In general, don't use it unless you find that you really need it. You'd typically only use
LongRunning
if you found through performance testing that not using it was causing long delays in the processing of other work. (citation)
In case that the ThreadPool
is routinely starved because its threads are misused (are blocked while waiting for I/O operations to complete), then instead of decorating all of your Task
s with the LongRunning
flag, a simpler and more efficient workaround could be to increase the minimum number of ThreadPool
threads with the method ThreadPool.SetMinThreads
during the initialization of your application. For example:
ThreadPool.SetMinThreads(workerThreads: 100, completionPortThreads: 5);
It will be easier to undo this hack when you refactor your application to use asynchrony correctly, instead of undoing the LongRunning
flag everywhere in your code.
Upvotes: 5
Reputation: 50752
The whole idea behind Thread Pool is that creating task take some milliseconds, because it asks OS to create it, switch contexts and so on and so on... so to deal with it, Framework create some pool, and keep used threads there for later use...

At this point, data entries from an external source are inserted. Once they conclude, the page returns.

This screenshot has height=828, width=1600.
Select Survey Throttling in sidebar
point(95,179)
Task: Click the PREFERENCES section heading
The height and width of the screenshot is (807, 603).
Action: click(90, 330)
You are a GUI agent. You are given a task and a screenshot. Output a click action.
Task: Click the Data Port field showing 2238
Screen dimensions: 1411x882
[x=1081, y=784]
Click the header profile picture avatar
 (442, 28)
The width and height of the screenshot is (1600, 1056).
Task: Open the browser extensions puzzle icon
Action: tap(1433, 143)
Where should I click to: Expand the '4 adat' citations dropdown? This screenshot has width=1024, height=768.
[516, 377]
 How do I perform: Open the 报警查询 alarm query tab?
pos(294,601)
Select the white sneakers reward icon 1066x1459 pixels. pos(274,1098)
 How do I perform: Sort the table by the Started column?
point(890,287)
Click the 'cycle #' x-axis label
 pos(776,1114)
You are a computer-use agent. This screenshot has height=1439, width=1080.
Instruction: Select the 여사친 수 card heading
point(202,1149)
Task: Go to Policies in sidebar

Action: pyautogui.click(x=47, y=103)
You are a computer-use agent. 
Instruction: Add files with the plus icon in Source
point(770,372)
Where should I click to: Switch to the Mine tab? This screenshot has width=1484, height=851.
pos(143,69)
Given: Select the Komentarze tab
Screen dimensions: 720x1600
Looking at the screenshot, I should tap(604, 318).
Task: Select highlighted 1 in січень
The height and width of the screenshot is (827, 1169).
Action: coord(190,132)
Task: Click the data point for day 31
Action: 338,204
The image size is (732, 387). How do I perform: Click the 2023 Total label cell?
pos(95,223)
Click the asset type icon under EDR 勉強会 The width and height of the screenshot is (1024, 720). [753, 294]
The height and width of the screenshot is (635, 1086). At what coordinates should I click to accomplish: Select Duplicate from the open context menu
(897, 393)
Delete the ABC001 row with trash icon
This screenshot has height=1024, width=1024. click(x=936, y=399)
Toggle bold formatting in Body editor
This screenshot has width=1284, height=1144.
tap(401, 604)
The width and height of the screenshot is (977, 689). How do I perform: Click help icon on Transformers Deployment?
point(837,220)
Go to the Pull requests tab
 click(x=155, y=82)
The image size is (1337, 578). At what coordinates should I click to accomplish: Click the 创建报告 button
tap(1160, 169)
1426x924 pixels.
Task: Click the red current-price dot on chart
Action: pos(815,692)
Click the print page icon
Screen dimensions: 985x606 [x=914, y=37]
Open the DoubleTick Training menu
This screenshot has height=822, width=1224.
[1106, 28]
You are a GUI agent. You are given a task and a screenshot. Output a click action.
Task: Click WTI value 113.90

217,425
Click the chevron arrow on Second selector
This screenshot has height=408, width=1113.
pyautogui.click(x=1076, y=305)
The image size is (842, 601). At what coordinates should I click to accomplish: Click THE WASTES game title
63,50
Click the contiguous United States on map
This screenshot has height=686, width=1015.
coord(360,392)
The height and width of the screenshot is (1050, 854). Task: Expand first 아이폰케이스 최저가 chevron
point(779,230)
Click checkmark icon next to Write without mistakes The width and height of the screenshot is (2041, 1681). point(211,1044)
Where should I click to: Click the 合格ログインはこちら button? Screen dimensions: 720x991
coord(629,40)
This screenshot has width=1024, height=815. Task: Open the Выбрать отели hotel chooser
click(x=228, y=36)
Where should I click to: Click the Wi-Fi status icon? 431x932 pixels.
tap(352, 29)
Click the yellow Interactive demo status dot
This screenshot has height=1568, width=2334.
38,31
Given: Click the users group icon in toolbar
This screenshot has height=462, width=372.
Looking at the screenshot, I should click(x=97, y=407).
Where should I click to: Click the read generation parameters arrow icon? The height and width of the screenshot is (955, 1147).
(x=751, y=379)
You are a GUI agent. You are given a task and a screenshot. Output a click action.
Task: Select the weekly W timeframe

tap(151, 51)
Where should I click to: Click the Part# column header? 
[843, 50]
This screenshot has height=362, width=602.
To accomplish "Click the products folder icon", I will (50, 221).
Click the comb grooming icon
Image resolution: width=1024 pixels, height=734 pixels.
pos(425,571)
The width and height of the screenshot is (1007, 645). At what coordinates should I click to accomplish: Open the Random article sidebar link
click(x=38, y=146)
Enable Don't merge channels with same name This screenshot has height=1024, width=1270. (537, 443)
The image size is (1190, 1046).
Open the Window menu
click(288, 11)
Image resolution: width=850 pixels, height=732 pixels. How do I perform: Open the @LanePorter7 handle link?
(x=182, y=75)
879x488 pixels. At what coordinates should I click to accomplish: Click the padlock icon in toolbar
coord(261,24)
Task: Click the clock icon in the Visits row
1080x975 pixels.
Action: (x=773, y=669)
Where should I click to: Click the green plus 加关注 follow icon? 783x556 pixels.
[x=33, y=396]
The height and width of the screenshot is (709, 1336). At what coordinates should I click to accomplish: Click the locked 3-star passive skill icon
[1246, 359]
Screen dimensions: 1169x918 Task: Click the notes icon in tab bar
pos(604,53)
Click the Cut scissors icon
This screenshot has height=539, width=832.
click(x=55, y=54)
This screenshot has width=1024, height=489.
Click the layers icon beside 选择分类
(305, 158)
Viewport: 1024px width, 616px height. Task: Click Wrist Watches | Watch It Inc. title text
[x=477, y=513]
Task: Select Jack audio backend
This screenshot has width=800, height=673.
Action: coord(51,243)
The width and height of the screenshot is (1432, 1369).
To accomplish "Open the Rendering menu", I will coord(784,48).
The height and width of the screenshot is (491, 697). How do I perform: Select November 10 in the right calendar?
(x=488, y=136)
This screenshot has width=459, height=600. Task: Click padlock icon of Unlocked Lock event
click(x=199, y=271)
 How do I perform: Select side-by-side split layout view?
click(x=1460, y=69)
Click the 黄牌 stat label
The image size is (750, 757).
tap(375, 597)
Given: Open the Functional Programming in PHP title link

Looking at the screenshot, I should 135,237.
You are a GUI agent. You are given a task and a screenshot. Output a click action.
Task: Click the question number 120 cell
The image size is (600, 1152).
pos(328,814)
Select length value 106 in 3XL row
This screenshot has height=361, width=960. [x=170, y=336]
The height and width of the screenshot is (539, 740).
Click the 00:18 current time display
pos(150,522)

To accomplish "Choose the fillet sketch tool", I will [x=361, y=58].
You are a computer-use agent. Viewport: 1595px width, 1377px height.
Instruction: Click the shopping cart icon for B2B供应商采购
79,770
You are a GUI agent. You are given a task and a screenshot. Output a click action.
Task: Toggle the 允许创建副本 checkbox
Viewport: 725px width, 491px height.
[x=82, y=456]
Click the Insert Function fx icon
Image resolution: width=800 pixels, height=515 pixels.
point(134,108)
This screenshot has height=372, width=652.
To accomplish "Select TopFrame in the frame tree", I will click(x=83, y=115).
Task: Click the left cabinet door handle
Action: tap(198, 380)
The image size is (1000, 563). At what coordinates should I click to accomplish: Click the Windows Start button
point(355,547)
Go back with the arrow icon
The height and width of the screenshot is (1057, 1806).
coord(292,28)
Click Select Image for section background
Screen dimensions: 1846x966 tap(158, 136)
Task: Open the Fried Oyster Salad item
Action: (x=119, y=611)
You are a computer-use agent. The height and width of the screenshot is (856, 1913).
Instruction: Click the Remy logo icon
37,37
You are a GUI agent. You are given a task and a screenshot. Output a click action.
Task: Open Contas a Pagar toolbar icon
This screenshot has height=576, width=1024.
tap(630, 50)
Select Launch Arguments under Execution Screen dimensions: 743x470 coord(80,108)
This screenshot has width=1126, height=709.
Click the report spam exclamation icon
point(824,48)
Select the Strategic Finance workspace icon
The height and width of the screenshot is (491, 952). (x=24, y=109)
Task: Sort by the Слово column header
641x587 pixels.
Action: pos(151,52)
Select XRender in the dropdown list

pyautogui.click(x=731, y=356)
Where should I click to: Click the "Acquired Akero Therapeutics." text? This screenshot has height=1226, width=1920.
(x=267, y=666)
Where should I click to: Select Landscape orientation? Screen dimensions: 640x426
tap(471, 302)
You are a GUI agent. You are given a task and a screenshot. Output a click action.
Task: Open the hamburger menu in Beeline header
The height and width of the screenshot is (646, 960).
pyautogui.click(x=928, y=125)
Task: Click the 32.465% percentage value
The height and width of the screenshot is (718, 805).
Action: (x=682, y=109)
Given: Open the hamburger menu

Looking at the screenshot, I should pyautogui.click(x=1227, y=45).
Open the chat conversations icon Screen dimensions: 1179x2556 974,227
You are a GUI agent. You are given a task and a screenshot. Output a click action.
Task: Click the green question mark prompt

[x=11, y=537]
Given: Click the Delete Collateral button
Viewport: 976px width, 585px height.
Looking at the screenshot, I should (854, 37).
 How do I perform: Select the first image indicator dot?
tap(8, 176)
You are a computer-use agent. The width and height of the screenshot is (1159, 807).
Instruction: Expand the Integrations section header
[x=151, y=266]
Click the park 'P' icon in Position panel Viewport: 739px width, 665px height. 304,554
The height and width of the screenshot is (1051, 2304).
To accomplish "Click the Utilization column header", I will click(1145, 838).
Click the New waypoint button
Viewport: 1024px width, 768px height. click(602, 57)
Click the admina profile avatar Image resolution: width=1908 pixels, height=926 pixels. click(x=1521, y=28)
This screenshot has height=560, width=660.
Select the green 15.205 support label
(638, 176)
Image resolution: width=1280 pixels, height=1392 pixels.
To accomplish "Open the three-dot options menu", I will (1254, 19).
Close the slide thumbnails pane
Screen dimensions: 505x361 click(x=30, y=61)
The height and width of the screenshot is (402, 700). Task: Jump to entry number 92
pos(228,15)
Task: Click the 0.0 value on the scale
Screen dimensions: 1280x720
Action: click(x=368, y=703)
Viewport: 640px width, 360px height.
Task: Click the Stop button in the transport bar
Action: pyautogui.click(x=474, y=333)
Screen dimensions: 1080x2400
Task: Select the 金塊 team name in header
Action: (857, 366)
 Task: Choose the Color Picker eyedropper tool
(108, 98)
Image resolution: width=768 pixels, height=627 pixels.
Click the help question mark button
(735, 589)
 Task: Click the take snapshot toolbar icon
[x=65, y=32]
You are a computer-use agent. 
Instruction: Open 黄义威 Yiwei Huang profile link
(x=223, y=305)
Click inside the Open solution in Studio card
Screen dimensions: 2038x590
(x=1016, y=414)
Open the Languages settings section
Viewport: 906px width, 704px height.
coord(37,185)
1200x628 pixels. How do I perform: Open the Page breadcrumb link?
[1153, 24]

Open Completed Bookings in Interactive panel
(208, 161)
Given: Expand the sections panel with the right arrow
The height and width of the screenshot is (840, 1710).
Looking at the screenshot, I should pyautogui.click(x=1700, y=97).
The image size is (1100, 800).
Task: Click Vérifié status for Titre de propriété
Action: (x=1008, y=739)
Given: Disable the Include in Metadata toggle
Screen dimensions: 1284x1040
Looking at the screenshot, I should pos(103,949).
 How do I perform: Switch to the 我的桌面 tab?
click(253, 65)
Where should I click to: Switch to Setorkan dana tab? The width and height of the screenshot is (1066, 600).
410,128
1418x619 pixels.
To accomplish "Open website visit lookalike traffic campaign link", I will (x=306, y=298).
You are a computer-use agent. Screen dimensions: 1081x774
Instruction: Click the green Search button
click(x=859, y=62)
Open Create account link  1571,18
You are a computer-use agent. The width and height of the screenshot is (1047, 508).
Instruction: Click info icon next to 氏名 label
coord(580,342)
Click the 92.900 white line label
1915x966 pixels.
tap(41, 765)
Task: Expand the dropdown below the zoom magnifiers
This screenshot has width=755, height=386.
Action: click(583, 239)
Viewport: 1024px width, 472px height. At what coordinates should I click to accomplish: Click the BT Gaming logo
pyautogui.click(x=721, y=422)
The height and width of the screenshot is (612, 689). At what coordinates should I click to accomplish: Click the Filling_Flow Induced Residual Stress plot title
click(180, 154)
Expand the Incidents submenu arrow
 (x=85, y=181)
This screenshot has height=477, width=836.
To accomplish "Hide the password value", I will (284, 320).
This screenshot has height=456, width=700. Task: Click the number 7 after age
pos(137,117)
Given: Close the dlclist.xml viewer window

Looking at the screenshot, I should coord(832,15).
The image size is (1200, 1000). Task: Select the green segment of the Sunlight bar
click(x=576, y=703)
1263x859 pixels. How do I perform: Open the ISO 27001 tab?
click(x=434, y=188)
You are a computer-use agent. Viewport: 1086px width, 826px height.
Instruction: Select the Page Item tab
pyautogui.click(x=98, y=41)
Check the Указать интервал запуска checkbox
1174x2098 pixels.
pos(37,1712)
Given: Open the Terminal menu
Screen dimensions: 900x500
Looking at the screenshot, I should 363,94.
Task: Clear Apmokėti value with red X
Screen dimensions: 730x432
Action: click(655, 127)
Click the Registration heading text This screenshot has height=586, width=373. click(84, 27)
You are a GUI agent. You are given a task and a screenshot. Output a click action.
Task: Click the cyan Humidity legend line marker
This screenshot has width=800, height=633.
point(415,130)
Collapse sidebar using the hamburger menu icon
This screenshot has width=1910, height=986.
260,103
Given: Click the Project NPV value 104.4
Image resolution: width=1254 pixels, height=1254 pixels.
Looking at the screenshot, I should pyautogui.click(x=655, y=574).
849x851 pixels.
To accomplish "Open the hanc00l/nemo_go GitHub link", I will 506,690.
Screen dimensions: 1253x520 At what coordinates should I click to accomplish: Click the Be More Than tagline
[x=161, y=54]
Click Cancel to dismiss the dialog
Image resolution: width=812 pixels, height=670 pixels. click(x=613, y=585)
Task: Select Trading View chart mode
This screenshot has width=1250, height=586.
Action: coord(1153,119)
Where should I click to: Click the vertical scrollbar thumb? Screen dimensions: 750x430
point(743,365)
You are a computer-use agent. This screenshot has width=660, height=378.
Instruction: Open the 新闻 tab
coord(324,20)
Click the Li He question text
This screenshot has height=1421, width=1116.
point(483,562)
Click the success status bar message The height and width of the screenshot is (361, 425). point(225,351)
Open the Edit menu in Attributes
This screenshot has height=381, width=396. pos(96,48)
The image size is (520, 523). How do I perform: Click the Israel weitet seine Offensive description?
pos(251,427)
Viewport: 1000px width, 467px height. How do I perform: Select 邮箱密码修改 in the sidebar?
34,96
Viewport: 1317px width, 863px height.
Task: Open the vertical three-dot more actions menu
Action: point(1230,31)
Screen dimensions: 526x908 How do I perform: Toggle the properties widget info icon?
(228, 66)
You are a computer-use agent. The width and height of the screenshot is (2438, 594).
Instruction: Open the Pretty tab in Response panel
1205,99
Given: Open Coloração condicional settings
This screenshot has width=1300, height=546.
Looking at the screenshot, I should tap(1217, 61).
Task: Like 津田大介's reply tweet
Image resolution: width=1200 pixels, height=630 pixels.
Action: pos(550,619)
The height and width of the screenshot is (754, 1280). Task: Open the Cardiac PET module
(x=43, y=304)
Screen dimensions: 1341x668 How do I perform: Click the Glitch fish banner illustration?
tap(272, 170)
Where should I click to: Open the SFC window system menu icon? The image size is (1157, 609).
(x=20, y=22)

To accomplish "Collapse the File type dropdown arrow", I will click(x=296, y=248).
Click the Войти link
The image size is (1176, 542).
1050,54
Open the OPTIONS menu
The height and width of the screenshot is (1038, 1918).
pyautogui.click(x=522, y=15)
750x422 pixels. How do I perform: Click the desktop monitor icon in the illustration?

You are right, LongRunning flag most probably will cause new thread creation... this make sense when new task is going to take longer and Thread creation time is not significant in it.
Threadpool has certain algorithms, if you take lots of threads from there intensively and keep them busy, it may decide to double the amount of threads assuming that you are going to take more and more ... so if you are going to take threads from Thread Pool busy long enough, you will not get any benefit from ThreadPool, but instead you get some overhead.
So ignoring that flag will not break anything, but may bring some overheads.